Но какой бы успех ни имели эти учения, особенно тогда, когда человечество чувствовало необходимость освободиться от гнета церкви и пыталось проложить новые пути в развитии форм общественности,— эти учения все-таки не разрешали вопроса о происхождении нравственных понятий в человеке.

Сказать, что человек всегда стремится к счастью и к наиболее полному избавлению от зол,— значит высказывать давно очевидную, но еще поверхностную истину, выраженную даже в пословицах. В самом деле, не раз уже было замечено, что, если бы нравственная жизнь вела человека к несчастью, всякая нравственность давно исчезла бы на свете. Но такого общего замечания недостаточно. Нет никакого сомнения, что желание наибольшего счастья постоянно присуще всякому живому существу: в конечном анализе человек всегда руководится именно этим желанием. Но вопрос, занимающий нас, в том и состоит: «Почему, вследствие какого умственного или чувственного процесса человек сплошь да рядом, в силу каких-то соображений, называемых нами «нравственными», отказывается от того, что, несомненно, должно доставить ему удовольствие? Почему он часто переносит всякого рода лишения, лишь бы не изменить сложившемуся в нем нравственному идеалу?» Между тем ответ, данный названными сейчас мыслителями Древней Греции, а затем и целым рядом позднейших мыслителей-утилитаристов, не удовлетворяет нашего ума; мы чувствуем, что здесь дело не в одном благоразумном взвешивании удовольствий и не в личном отказе от малых радостей ради других радостей, более сильных и более прочных. Мы сознаем, что имеем здесь дело с чем-то более сложным и вместе с тем гораздо более общим.
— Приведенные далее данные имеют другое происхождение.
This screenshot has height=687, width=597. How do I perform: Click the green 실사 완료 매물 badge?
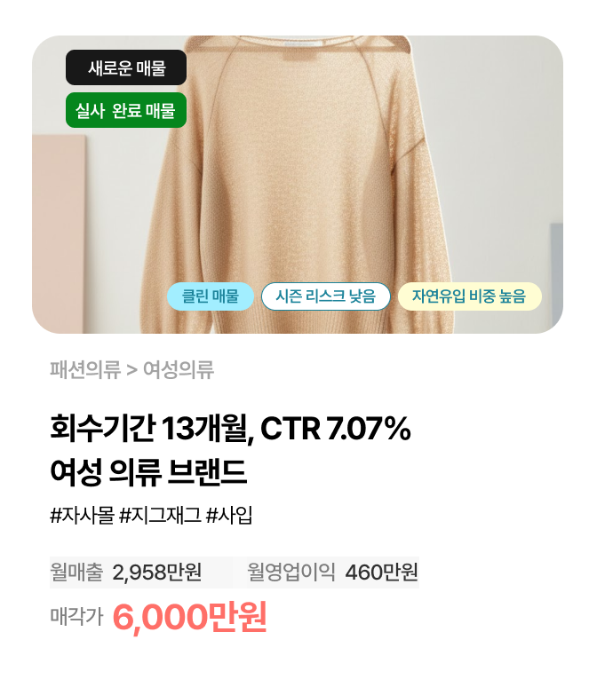coord(126,110)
Аристотель отчасти понимал это, когда писал, что человек, перед которым открываются два возможных решения, поступает разумно, если останавливается на том решении, которое не вносит разлада в его внутреннее «Я» и дает ему большую удовлетворенность самим собой. Радостей, чести, уважения и т. д., говорил он, мы добиваемся не только ради их самих, но главным образом ради приносимого ими чувства удовлетворенности нашего разума. То же в еще лучшей форме повторил, как мы видели, Эпикур. Но если роль разума признана в такой форме, то является вопрос: «Что же именно бывает удовлетворено в таких случаях в нашем разуме?» И когда вопрос будет поставлен в такой форме, то, как мы увидим дальше, ответ непременно будет таков: «Потребность справедливости», т. е. равноправия; между тем если Аристотель и Эпикур и ставили себе этот вопрос, то такого ответа они не давали: весь строй тогдашнего общества, в основе которого лежало рабство для большинства людей, весь дух общества был так далек от справедливости и от неизбежного из нее вывода — равноправия, что такого вопроса Аристотель и Эпикур, может быть, даже и не задавали себе.

Между тем теперь, когда старое мировоззрение отжило свой век, мы уже не можем удовлетвориться решениями названных двух мыслителей и спрашиваем: «Почему более развитый ум находит наиболее удовлетворения именно в таких решениях, которые оказываются наилучшими в интересе всех: нет ли здесь глубокой физиологической причины?»